:: ACTIVITY ::
Work through the data below and copy out every line where "label" is found.

:: DATA EXTRACT ::

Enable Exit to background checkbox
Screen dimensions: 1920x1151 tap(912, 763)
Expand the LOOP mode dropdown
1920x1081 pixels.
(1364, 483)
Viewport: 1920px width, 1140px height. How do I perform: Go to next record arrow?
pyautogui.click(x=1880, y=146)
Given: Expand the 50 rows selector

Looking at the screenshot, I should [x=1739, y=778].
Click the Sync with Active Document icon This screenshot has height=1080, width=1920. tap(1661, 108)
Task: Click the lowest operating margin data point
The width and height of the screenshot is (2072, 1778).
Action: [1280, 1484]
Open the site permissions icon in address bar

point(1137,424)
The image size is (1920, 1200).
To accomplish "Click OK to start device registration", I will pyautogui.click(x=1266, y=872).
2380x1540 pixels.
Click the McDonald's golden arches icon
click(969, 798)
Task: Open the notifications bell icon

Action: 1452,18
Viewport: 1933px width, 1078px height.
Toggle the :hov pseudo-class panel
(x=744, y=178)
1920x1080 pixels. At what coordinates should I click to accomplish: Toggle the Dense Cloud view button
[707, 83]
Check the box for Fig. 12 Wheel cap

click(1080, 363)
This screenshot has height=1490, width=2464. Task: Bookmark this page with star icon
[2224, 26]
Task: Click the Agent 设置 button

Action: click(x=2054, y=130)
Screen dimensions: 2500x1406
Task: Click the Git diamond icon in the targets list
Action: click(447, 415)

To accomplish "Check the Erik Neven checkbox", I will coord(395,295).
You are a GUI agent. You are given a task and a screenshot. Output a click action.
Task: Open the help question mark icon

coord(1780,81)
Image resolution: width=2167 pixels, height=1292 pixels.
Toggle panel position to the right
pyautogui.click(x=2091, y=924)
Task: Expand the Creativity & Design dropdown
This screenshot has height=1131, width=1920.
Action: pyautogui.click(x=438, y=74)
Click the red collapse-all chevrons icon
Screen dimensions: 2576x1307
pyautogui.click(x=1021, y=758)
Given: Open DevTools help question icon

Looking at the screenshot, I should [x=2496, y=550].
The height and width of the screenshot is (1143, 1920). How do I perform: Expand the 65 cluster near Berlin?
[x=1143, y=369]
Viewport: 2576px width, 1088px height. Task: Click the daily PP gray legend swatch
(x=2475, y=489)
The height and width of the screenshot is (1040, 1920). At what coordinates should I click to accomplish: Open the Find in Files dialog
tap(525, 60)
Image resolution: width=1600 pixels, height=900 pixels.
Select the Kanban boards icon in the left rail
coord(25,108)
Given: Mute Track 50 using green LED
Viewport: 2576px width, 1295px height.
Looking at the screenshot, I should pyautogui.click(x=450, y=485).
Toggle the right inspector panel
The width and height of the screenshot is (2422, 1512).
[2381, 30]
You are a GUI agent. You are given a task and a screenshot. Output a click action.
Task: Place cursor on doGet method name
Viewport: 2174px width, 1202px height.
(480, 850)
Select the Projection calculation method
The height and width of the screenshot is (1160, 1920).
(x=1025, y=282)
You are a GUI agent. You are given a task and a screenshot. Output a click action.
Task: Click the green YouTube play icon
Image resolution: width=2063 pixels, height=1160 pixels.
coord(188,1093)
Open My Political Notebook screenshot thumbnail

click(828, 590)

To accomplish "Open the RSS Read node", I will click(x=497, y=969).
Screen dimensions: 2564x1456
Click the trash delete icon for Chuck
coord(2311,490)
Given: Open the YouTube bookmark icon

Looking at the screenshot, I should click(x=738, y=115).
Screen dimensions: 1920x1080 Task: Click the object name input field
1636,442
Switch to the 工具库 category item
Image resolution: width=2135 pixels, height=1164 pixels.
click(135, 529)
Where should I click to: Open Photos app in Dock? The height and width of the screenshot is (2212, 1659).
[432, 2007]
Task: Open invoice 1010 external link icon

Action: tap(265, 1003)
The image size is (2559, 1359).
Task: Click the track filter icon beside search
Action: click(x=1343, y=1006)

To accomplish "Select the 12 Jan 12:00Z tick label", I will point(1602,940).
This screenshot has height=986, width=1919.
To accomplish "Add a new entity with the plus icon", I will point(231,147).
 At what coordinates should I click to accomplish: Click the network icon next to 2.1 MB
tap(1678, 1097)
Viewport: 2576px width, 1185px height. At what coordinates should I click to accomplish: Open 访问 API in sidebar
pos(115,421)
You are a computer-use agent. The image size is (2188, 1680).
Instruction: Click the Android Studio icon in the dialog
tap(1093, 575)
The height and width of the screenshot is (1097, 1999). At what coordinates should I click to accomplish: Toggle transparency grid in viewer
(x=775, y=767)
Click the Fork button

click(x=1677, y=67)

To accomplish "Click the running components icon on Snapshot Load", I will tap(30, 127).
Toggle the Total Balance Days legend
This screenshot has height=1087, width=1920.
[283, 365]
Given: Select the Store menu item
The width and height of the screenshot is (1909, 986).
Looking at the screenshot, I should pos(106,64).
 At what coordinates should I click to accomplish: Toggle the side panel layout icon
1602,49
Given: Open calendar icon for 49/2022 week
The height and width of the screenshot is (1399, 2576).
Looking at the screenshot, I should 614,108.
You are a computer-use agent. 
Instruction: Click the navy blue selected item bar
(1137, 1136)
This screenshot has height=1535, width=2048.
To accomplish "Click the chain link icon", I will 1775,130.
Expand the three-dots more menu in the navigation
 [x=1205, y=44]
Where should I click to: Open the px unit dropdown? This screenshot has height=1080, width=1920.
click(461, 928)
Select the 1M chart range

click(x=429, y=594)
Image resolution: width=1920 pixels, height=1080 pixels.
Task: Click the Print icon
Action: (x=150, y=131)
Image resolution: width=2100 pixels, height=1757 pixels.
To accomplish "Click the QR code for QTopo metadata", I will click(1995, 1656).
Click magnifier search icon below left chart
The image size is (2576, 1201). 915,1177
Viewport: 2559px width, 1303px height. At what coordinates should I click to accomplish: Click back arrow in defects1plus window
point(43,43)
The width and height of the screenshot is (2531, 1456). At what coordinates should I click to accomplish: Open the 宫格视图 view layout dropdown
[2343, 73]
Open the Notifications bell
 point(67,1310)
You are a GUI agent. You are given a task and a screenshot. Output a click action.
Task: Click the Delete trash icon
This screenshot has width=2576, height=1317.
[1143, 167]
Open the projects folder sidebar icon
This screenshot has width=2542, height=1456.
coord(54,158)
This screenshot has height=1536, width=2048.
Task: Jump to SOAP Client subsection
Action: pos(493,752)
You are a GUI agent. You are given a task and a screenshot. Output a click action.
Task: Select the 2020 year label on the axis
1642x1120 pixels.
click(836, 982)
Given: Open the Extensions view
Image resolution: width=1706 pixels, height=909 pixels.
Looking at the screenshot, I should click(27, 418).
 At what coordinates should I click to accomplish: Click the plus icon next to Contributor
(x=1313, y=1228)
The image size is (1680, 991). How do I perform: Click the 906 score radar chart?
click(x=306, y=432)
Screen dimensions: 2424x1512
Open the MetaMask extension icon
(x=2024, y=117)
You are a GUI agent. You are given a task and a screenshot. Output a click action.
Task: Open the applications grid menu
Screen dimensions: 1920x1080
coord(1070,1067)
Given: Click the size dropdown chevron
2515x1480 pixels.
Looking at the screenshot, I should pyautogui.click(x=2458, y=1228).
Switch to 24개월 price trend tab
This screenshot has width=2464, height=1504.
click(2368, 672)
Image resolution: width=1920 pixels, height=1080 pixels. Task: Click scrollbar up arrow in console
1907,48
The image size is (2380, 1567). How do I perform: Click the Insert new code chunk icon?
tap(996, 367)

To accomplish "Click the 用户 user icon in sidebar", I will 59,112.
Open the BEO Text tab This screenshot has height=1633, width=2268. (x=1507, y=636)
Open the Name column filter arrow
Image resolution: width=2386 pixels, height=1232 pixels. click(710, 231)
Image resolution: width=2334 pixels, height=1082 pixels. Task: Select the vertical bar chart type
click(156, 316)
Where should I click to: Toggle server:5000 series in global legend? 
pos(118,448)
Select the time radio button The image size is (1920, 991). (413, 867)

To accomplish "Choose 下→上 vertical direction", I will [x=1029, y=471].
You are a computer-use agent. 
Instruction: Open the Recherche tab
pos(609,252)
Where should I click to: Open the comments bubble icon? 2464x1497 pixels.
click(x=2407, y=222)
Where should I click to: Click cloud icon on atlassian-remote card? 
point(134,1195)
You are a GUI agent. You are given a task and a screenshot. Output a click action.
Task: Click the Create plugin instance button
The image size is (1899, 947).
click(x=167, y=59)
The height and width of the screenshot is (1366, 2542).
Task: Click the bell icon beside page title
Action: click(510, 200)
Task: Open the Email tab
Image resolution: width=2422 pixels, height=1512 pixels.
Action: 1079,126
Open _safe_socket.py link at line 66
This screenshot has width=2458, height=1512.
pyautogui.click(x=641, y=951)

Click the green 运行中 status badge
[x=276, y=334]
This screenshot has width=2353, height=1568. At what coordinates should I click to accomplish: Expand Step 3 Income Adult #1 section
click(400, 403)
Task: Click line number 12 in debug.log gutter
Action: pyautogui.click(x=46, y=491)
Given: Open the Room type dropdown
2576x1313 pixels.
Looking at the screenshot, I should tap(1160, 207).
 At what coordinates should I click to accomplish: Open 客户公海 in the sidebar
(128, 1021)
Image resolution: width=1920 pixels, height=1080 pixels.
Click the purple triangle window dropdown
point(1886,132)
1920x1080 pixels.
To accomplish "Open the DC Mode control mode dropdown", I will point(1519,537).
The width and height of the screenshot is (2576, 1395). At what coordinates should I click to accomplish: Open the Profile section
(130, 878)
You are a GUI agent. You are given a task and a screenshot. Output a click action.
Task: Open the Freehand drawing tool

:: SOLUTION ::
To accomplish "Select the 12 Jan 12:00Z tick label", I will point(1602,940).
Task: Select the 2020 year label on the axis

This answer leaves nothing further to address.